Un grupo de exdirectivos y exingenieros de OpenAI ha lanzado Zero Shot, un nuevo fondo de capital riesgo que aspira a reunir 100 millones de dólares para invertir en startups de inteligencia artificial. El equipo fundador está formado por Evan Morikawa (exjefe de ingeniería aplicada en el lanzamiento de DALL·E, ChatGPT y Codex), Andrew Mayne (primer “prompt engineer” de OpenAI y hoy consultor de despliegue de IA), Shawn Jain (exinvestigador e ingeniero de OpenAI y creador de la startup Synthefy), la inversora Kelly Kovacs (exsocia fundadora del fondo 01A) y Brett Rounsaville (con trayectoria en Twitter y Disney, hoy CEO de Interdimensional).
Tras dejar OpenAI, los fundadores comenzaron a recibir peticiones constantes de asesoría tanto de fondos como de emprendedores de IA. Esa experiencia, unida a su red de excompañeros y su visión sobre hacia dónde evoluciona la tecnología, les llevó a crear su propio fondo. Zero Shot ya ha cerrado un primer tramo de 20 millones de dólares y ha empezado a invertir.
Entre sus primeras apuestas figuran Worktrace AI, fundada por la ex product manager de OpenAI Angela Jiang, que desarrolla una plataforma de software de gestión basada en IA para detectar y automatizar tareas en grandes empresas, y Foundry Robotics, una compañía que diseña robots industriales de nueva generación impulsados por IA para fábricas. También han invertido en una tercera startup aún en fase de sigilo.

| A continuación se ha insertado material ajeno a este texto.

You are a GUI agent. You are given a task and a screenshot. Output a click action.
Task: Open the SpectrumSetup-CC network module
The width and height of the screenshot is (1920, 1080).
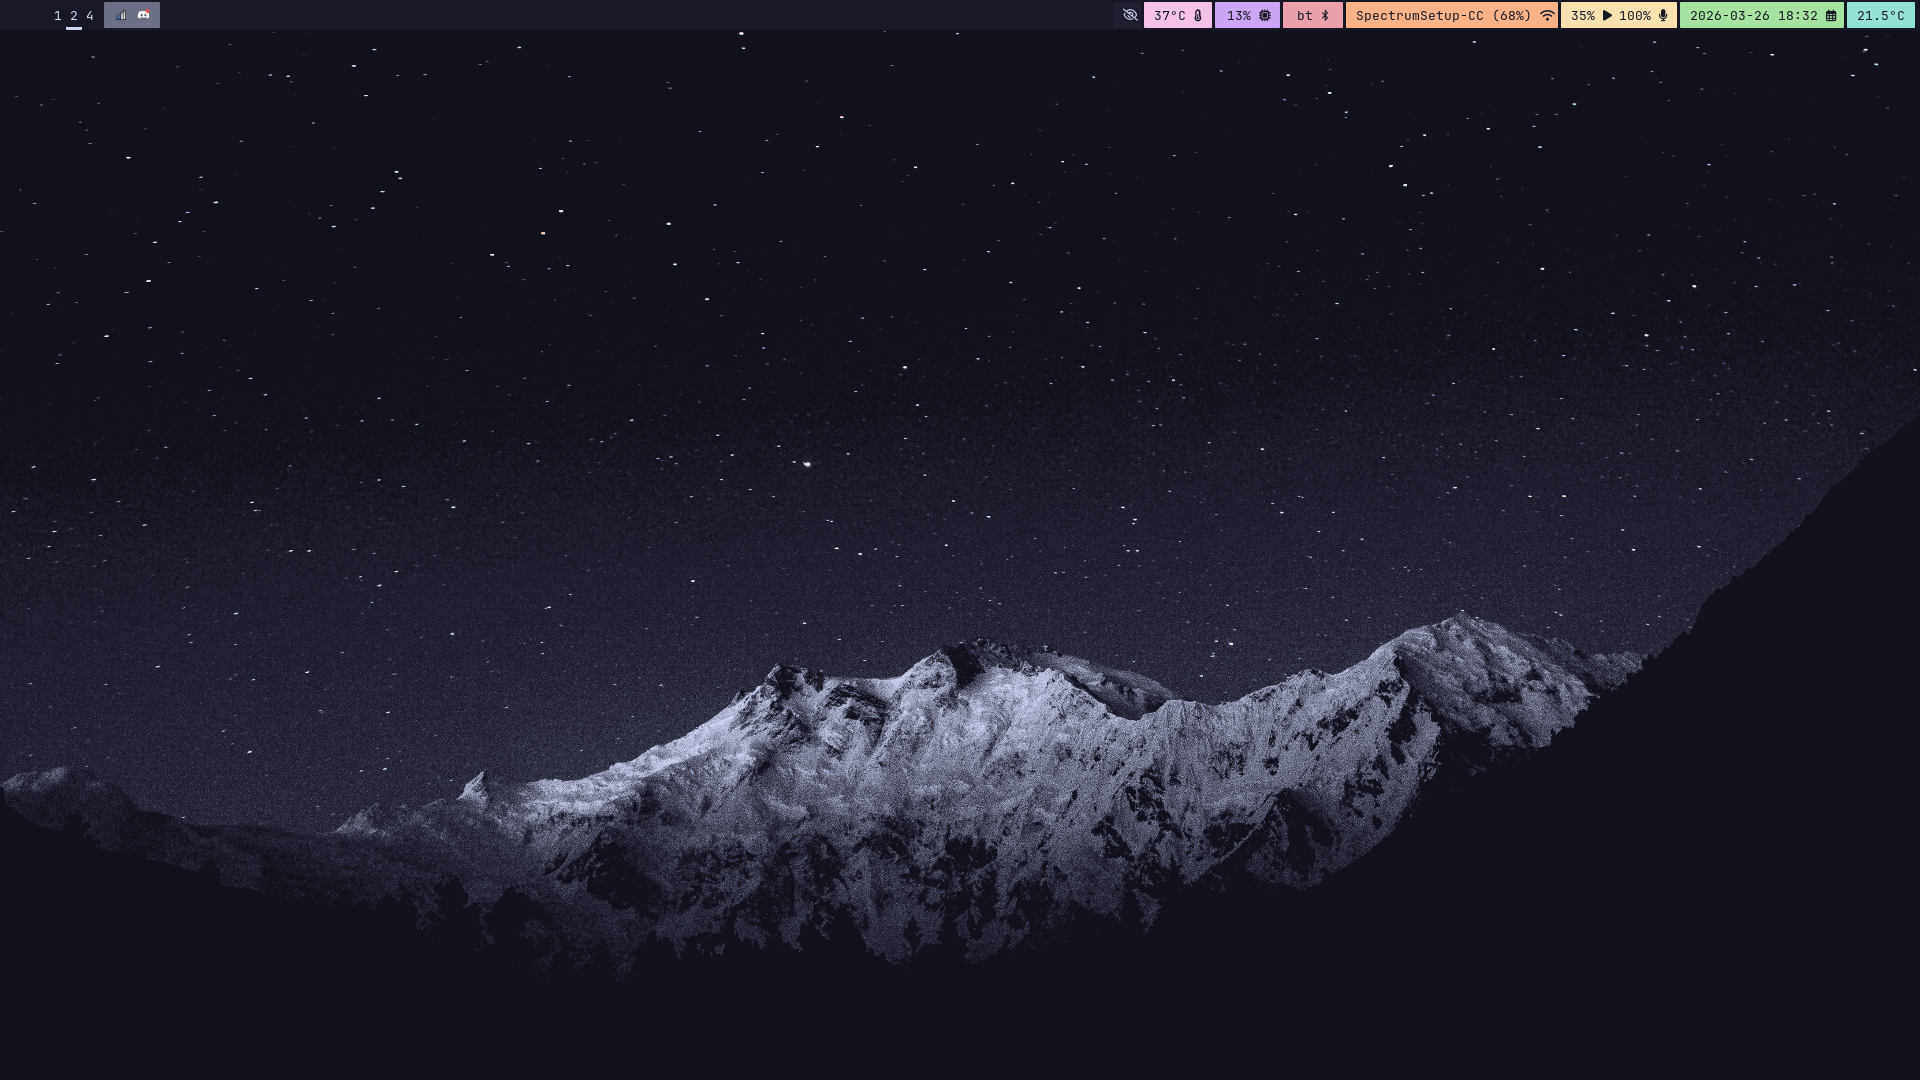(1443, 15)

Los socios de Zero Shot aseguran que su conocimiento profundo de los modelos de IA les permite tanto identificar oportunidades como descartar modas pasajeras. Se muestran escépticos con productos como muchas herramientas de “vibe coding”, empresas de datos de vídeo centradas en robótica para entrenamiento de cuerpos físicos y la mayoría de proyectos de “gemelos digitales”, porque consideran que los propios modelos de lenguaje generalistas pronto harán innecesarias muchas de estas soluciones. Además, el fondo cuenta con asesores de alto perfil, como Diane Yoon (exresponsable de personas en OpenAI), Steve Dowling (exjefe de comunicación en OpenAI y Apple) y Luke Miller (exlíder de producto en OpenAI), que participarán en los beneficios del fondo.
En conjunto, la noticia muestra cómo el ecosistema de exOpenAI se organiza alrededor de un vehículo de inversión propio para orientar capital hacia proyectos de IA que, según su criterio, responden mejor a las necesidades reales del mercado y a la evolución técnica de los modelos, más allá de las tendencias de moda.